O TOPO DA MONTANHA: NUMA NOITE TRANSFIGURADA


FOTOS/ JULIANA HILAL

Eu vi a terra prometida, mas eu não posso chegar lá com você”. Nesta frase metafórica a previsão de uma trama enigmática e de transmutações, entre  o mais simplório cotidiano do comportamento humano e os sonhos míticos de um líder nos seus embates pela igualdade racial nos direitos civis.

Com ambientação no despojamento de um quarto de hotel sem aparatos,onde Martin Luther King acaba de chegar depois de  sua icônica pregação( I’ve Been to the Moutaintop) no púlpito de uma igreja em Memphis.

Imerso no questionamento sobre a continuidade de suas aspirações sociais ou na dúvida do pressentimento da morte próxima. O que seria  fato no dia seguinte -3 de abril de 1968 – interrompendo a trajetória existencial de breves 39 anos.

O Topo da Montanha”, da dramaturga ativista – Katori Hall , reúne, ficcionalmente , apenas dois personagens MLK ( Lázaro Ramos) e a camareira Camae  (Taís Araújo) . Numa apurada tradução (Silvio Albuquerque) que alcança um vigoroso dimensionamento cênico no comando mor de Lázaro Ramos, com o suporte precioso de Fernando Philbert.

O percurso narrativo acontece, inicialmente, como um jogo dialogal de enunciados absolutamente corriqueiros  no seu retrato carne e osso, sangue e vísceras, de um homem comum. Capaz de olhares concupiscentes para a empregada e  perturbado pelo odor fétido dos seus  pés, sem disfarçar suas fragilidades, suas dúvidas e pecados.

A parceria da serviçal hoteleira (Taís Araújo)  brinca, sutilmente,  com seus apanágios sedutores e, progressivamente, envolve MLK num clima de realismo mágico, entre uma postura de   ingênua risibilidade  e o desnudamento de uma atitude  surrealista  de anjo anunciador.

E é este equilíbrio, de tessituras tragicômicas, que estabelece uma delirante  imersão entre o sonho e o real, a ilusão das aparências e as percepções da falácia, num mergulho conceitual sobre o homem e o mito, a mortalidade e a esperança.

Tornando mais factível este confronto psicológico, absorventes soluções cenográficas (André Cortez), que na eficaz sobriedade dos outros elementos técnico/artísticos – figurinos( Tereza Nabuco),luz(Valmyr Ferreira) e score sonoro (Wladimir Pinheiro), materializam um discurso verista/celestial .
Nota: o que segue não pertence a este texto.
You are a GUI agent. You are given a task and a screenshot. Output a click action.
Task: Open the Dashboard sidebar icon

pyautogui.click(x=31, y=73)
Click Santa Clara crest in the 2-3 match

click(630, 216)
A convicta concepção diretorial impulsiona, com prevalente ritmo, as passagens entre estes dois estados sensoriais, da fisicalidade à pulsão do metafísico, transcendentalizados,   sobremaneira, no desempenho ,  de presencial apelo público, do carismático casal de atores.

Onde a  autoestima e a vaidade de um ser de exponencial dotação alcança, na vigorosa entrega de Lázaro Ramos ao seu papel, a oponente caracterização da insegurança e da incerteza na continuidade de sua missão político/apostólica.

Enquanto a verve humorística do personagem de Taís Araújo, afiada em mordazes injunções de angelitude e demonização, imprime um clima de inusitadas e  arrebatadoras  surpresas no sequencial dramatúrgico, numa das mais gratificantes e reveladoras performances da temporada.

                                                    Wagner Corrêa de Araújo


O TOPO DA MONTANHA está em cartaz no Teatro Sesc/Ginástico/Centro/RJ, sexta e sábado, às 19h;domingo,às 18h. 90 minutos. Até 19 de fevereiro.